Roma, 20 dicembre 2010 - Sei anni di prigione e l'interdizione a realizzare il film o a lasciare il paese per i prossimi venti anni. E' questa la condanna infitta al cineasta iraniano Jafar Panahi, secondo quanto annunciato oggi dal suo avvocato Farideh Gheirat.
"Panahi è stato condannato a sei anni di prigione per la partecipazione a raduni e per propaganda contro il regime", ha affermato il suo avvocato Farideh Gheirat, riporta l’agenzia di stampa Isna. "E’ stato poi colpito dall’interdizione di realizzare film, scrivere sceneggiature, di viaggiare all’estero e di rilasciare interviste a media locali o stranieri per i prossimi venti anni", ha precisato ancora l’avvocato che comunque si riserva di di fare appello.

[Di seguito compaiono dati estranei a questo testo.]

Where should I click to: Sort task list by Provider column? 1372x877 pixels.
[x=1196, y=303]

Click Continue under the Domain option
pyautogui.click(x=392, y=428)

Un altro giovane regista, Mohammad Rasoulof, che stava lavorando a un film con Panahi prima del suo arresto, è stato condannato a sei anni di prigione con accuse simili, secondo quanto ha riferito il suo avvocato Iman Mirzadeh all’agenzia.

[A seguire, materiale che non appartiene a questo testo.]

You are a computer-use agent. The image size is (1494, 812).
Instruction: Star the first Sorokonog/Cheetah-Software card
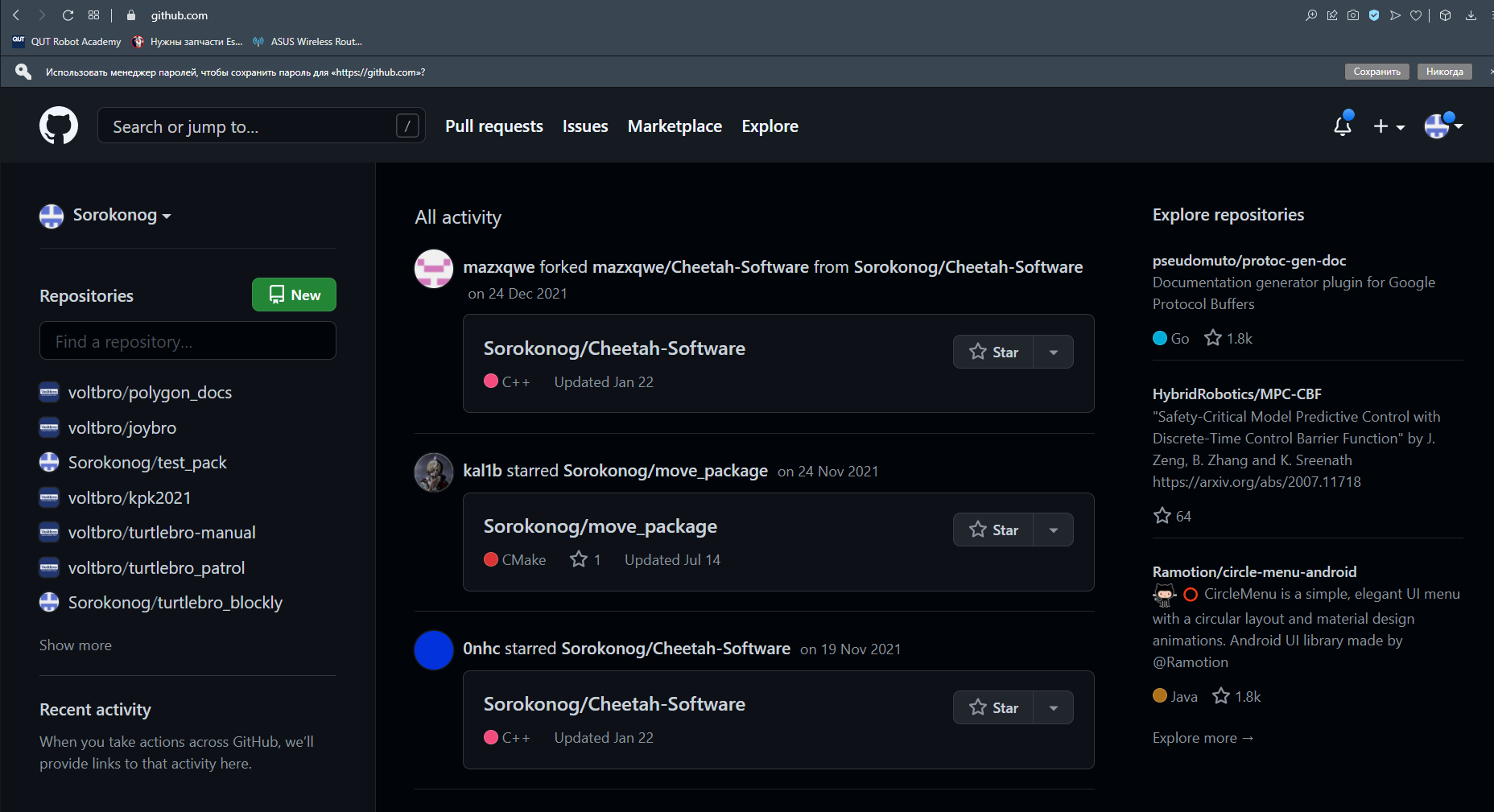(x=993, y=352)
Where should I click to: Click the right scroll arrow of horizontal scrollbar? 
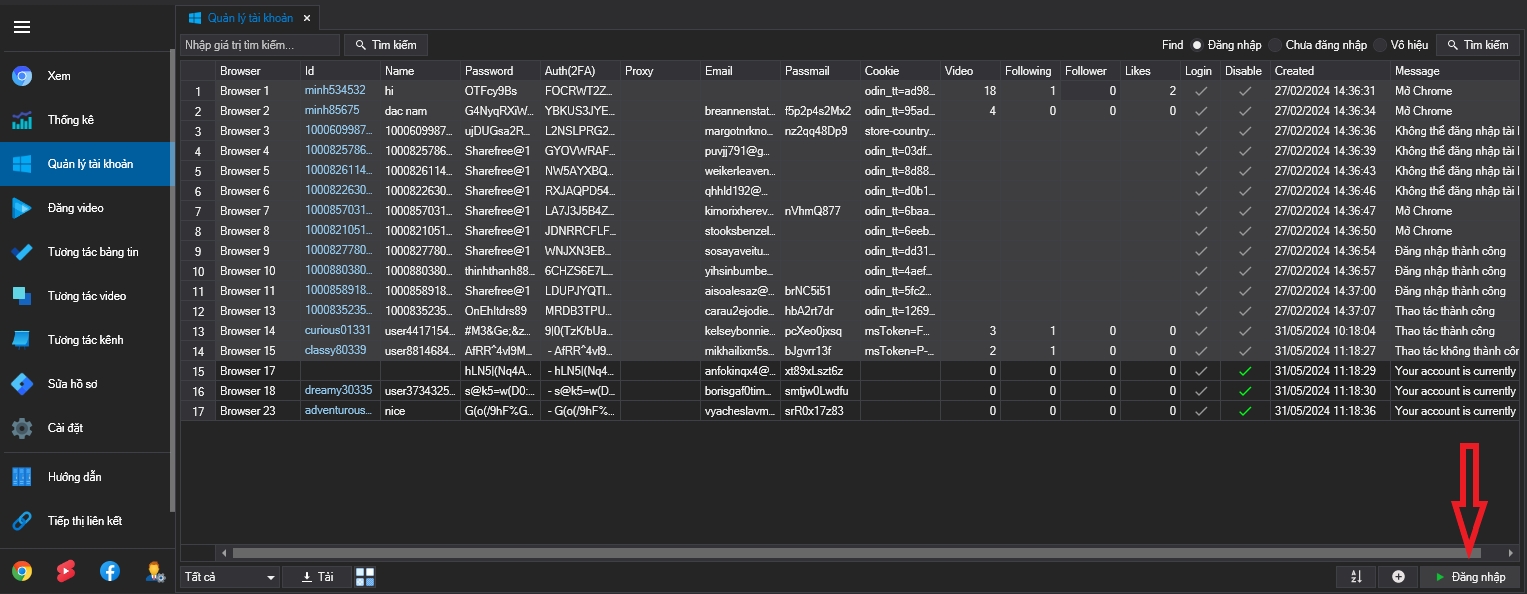(x=1511, y=552)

CHI E' PANAHI - Il cineasta iraniano si è affermato in Europa con un primo lungometraggio nel 1995, 'Il palloncino bianco'. Nel 1997 ha vinto il Pardo d’Oro a Locarno con il film 'Lo Specchio', apologo sulla difficile condizione femminile in Iran. Stesso tema affrontato con 'Il Cerchio' che gli è valso, nel 2000, il Leone d’Oro a Venezia. Nel 2003 a Cannes ha ricevuto il premio nella sezione ‘Un certain regard’ con il film 'L’Oro rosso', ‘noir’ la cui diffusione è stata proibita in Iran.

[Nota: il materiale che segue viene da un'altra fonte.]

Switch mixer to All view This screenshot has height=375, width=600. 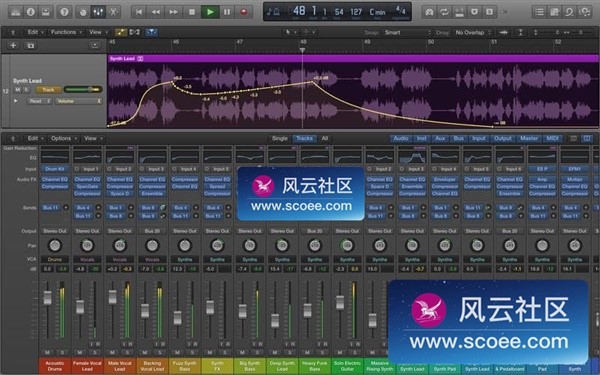(x=325, y=138)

Il regista Leone d’Oro aveva definito "una sciocchezza" le accuse rivoltegli dal regime, che oggi infligge un colpo durissimo all’opposizione sociale iraniana e riporta alla memoria i provvedimenti sovietici contro lo scrittore Aleksandr Soljenitsin. In una dichiarazione rilasciata il mese scorso e resa nota nel corso delle 'Giornate degli Autori - Venice Days', un evento a margine del festival del Cinema di Venezia, il regista aveva spiegato di aver cominciato a girare un film sulle proteste anti-Ahmadinejad dopo aver subito l’irruzione delle polizia iraniana nella propria abitazione e la confisca della propria collezione di film, considerata "oscena" dalla magistratura.
SGOMENTO - Alla notizia della condanna si è immediatamente mobilitato il mondo del cinema francese. Thierry Frémaux, a capo del festival di Cannes, si è detto pronto a mettere in piedi un comitato per sostenere un regista considerato, ha detto, "scomodo" dal regime iraniano. È inammissibile, ha aggiunto, che "realizzare un film" possa condurre una persona in carcere. Per il rilascio di Panahi si muovono anche il direttore della Cineteca francese, Serge Toubiana, e il presidente della stessa, Costa-Gavras, il regista Bertrand Tavernier e il filosofo Bernard-Henri Levy, già impegnato nella campagna per la liberazione di Sakineh, la donna iraniana condannata alla lapidazione per adulterio.
Il cinema italiano, invece, non ha ancora fatto sentire la propria voce. A esso si è rivolto il portavoce di Articolo 21, Giuseppe Giulietti: "Il mondo del cinema che si è già mobilitato in favore del regista iraniano Jafar Panahi riprenda l’iniziativa per chiedere che la sentenza sia revocata". Duro il commento sul sito di Articolo21 del giornalista iraniano Ahmad Rafat: "È una sentenza che lascia senza parole. La carriera cinematografica di Jafar Panahi, se sarà confermata la condanna, si è conclusa".